Tom Benattar
July 30, 2018

The PixelMe backstory: how “phishing” almost killed our company 😱

Back in December 2017, PixelMe had been on the market for two months. Remember that we shared a bit about our journey on how we created PixelMe, had a successful Appsumo promotion, and grew to 200 monthly paying customers.

It was late at night for us in Europe, and we had just received this message on our live chat service that was saying our app was down!

After some quick and rough investigations, we discovered all our servers had been shut down by our service provider itself. 😱 😓 Some of our users were using PixelMe for a phishing attack

Wait a sec… Phishing? What the hell is that?

Phishing is the fraudulent attempt to obtain sensitive information such as usernames, passwords, and credit card details (and money), often for malicious reasons, by disguising an attack as a trustworthy entity in electronic communications (Wikipedia).

Okay, but what does this have to do with PixelMe?

Usually, people who are making these types of fraudulent attempts try to hide their fraudulent links behind a shortened URL. That’s the reason why they started to use PixelMe.

Here is a sample of a “supernatural” conversion we had with one of them:

The beginning of the problems

Our first biggest problem was to reboot our servers. Our application was down but so was our links’ server. At the time, we had more than 2,000 users who were creating shortened URLs every day. So, having your app down is one problem, having thousands of links down is another big one! 😬

After several attempts to contact our server provider, our servers were up and running again.

As an answer, they just emailed us this following message:

At the time, we were using a local, French server host and were hosting both the app and the link server on the same server. This is not the case anymore; we changed this to ensure that we can offer 99% SLA (i.e., akin to Bitly to all our customers).

Okay, so we had 48 hours to find and delete all fraudulent links that were somewhere on our server that were reported by a bank to our host. We spent a few hours investigating and found all the links. We blocked the users and reported them.

A few days later, the problems escalated when all our links were blocked on Twitter!

A lot of our users were using PixelMe to share links on Twitter! If we couldn’t unblock our links on Twitter… we were finished… 😱

We tried to reach out to Twitter, but we never received an answer! I guess we were too small for Twitter to pay attention to us. 😞

Fortunately, Max found out that Twitter is using an external service to handle this type of problem. It’s called Spamhaus!

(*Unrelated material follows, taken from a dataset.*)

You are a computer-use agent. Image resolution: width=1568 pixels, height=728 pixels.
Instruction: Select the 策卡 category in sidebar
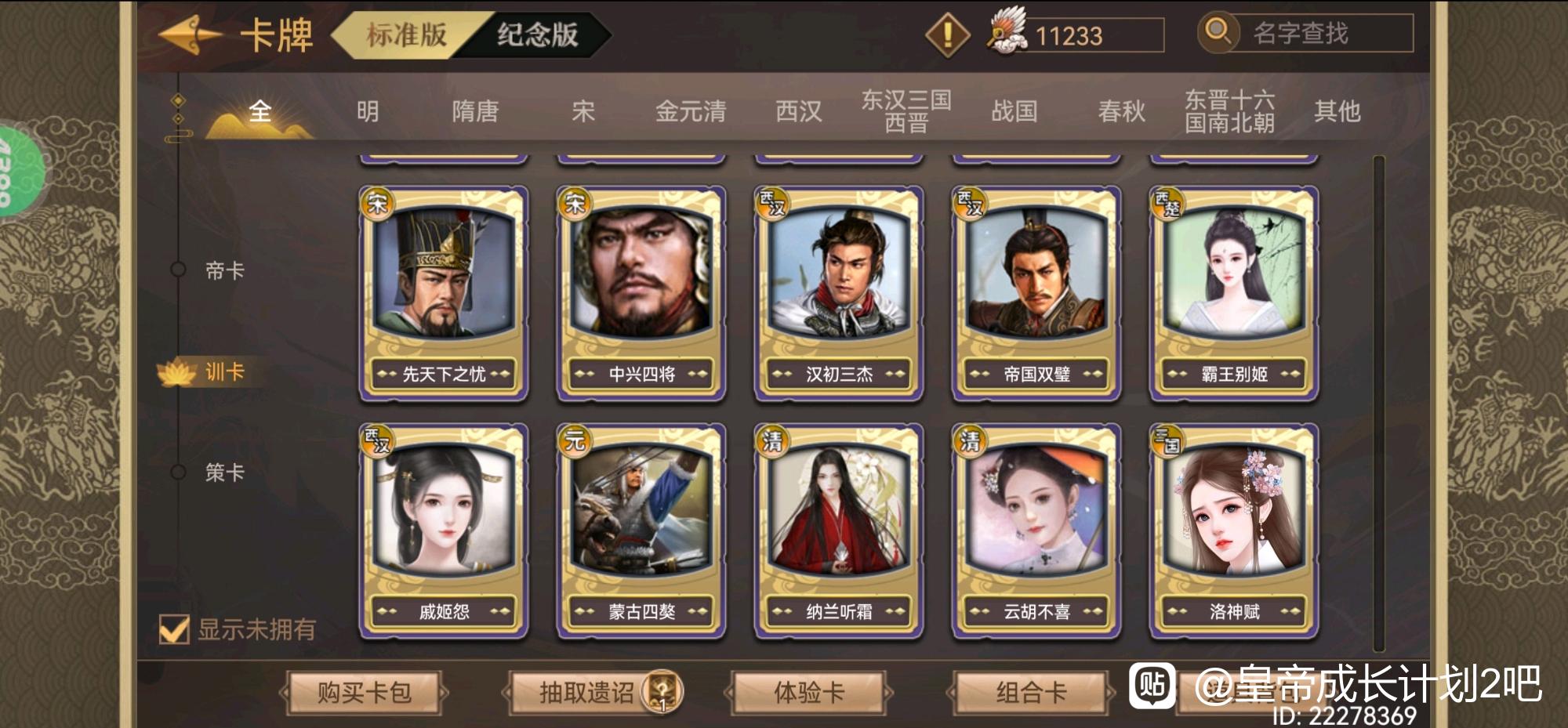(x=224, y=472)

Spamhaus is an international nonprofit organization that tracks spam and related cyber threats such as phishing, malware, and botnets.

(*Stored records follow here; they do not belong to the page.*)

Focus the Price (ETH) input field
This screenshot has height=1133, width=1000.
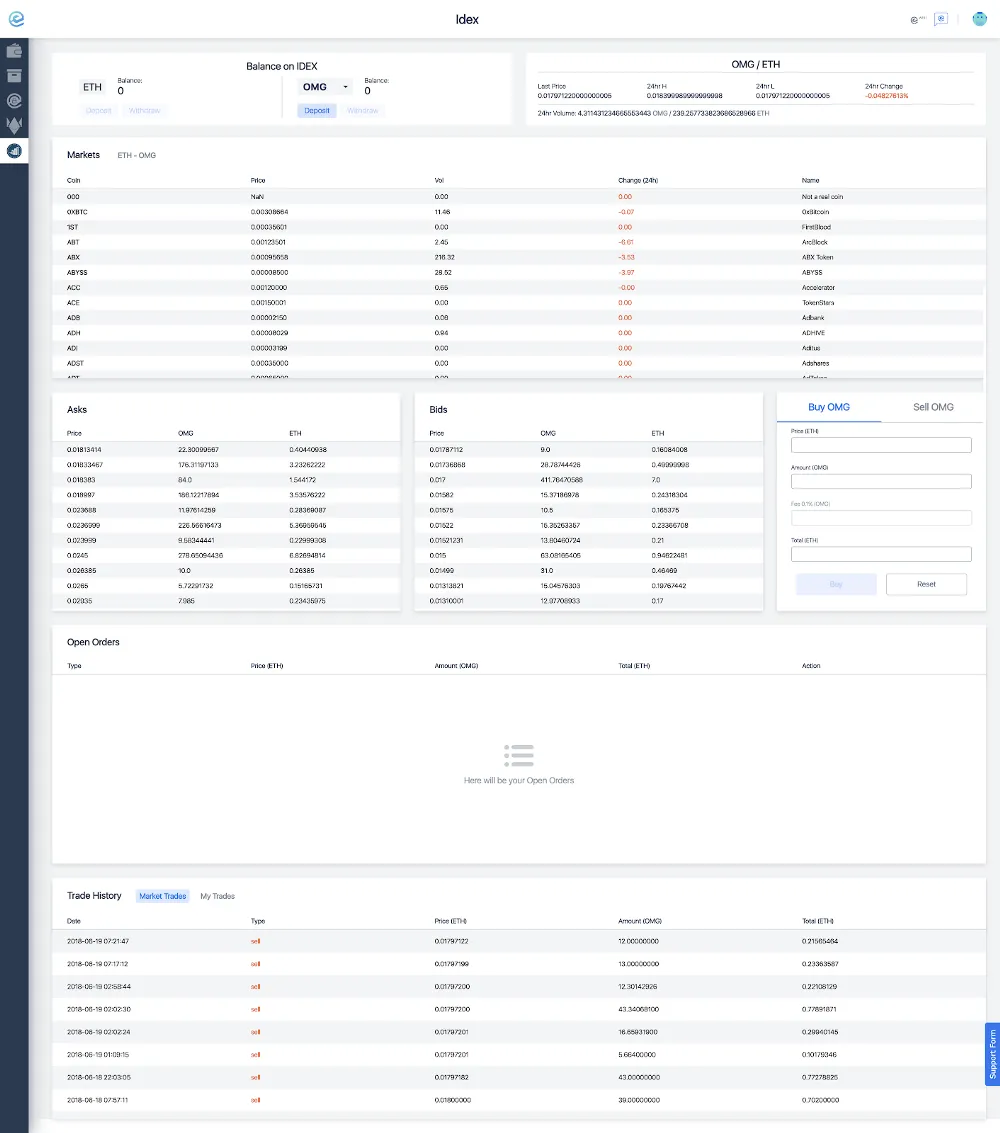(x=881, y=444)
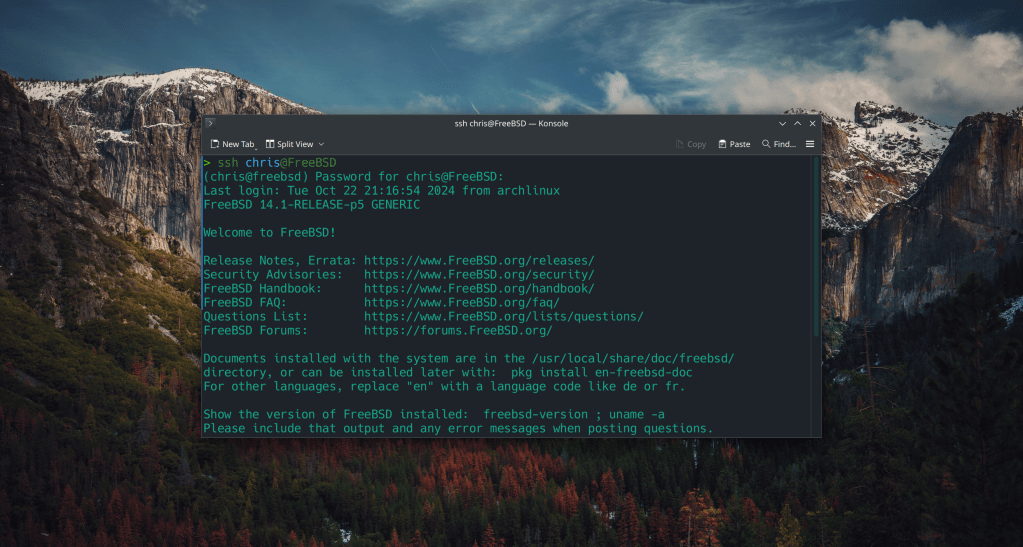This screenshot has height=547, width=1023.
Task: Open the Find search tool
Action: [x=778, y=144]
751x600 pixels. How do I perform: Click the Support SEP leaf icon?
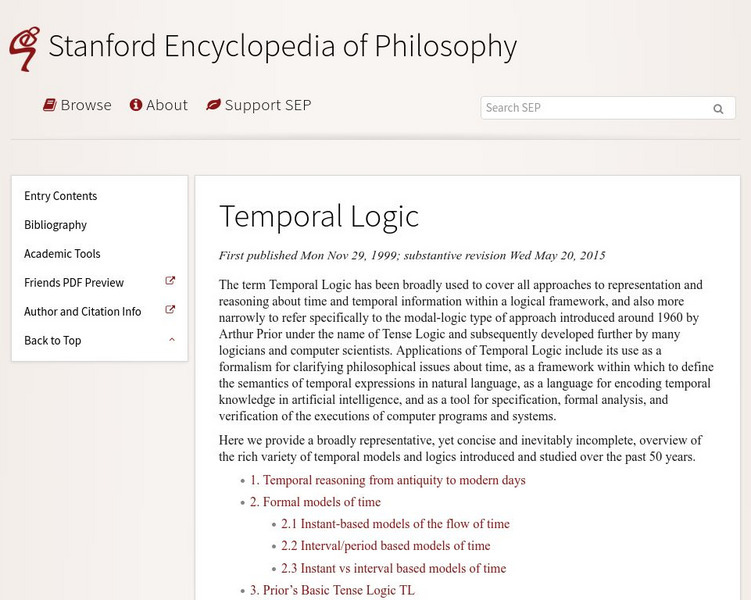click(213, 105)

Two hours after we had completed the form on Spamhaus, our links were up and running on Twitter. 💪

However, it was the same on McAfee, Norton, etc… Email providers were blocking our links, so we had to contact all these platforms to unblock our links.

At this time the problems were not entirely solved, because some people were still using PixelMe to create phishing attack! So we would have to find a way to closely detect those people, delete all fraudulent links, block them from accessing our service and report them to the antiphishing organism!

This is when we started to receive some email from private services that were asking us to delete some fraudulent link before being blocked:

Every time we were receiving such emails, we were deleting all the reported links and were redirecting the traffic to a phishing page to inform the visitors that someone was trying to abuse them.

But we kept receiving, again and again, emails and reports for new links that were insane! 😳

We were blocked two more times on Twitter, on emails, by antivirus software, etc. It was a real nightmare, and I was spending all my time deleting links, monitoring our links, and contacting different providers.

But, that was not the only problem! Guess what?

The cherries on the cake, some of these “phishers” were so happy with our service that they were paying for it … but with stolen credit cards, of course! 😬

Thus, we had to start proactively refunding those credit card and reporting the fraudulent payments to Stripe…

We had to find another way to solve those issues…

Prevent rather than cure

After a couple of brainstorming sessions, we decided to take action by automatically detecting all phishing URLs before shortening the link.

Jérémie connected PixelMe to several different services that report fraudulent URLs. That means that now, all these URLs are automatically blocked on PixelMe, and every time someone tries to shorten such a link, that user is automatically blocked and all those links are shut down without further notice.

At the same time, we also created a list of keywords and are able to detect suspect domains. We plugged this with a Slack channel and receive a notification every time a new link is shortened with one of these keywords in it.

We created a landing page so that people can report a phishing link. We also created a specific page when we block a link so that users are aware of the phishing tentative.

And finally, Jérémie added some features to our back office, so now we can block links and delete an account in one click! 🔥

After a tough month of December, and by putting all these things in place, we have started to see a big decrease in reports and phishing links. So much so that in the last two months, we haven’t received any emails or heard about any reported phishing PixelMe links. We’re aware that this is totally part of being a URL shortener.

We know is facing the same problems. Creating a URL shortener might not be a big technical challenge, but scaling it to thousands of users, having millions of clicks, and making sure all these links are 99.99% up and running is another challenge. 😊

We are happy to continue building PixelMe to help advertisers reduce their acquisition costs!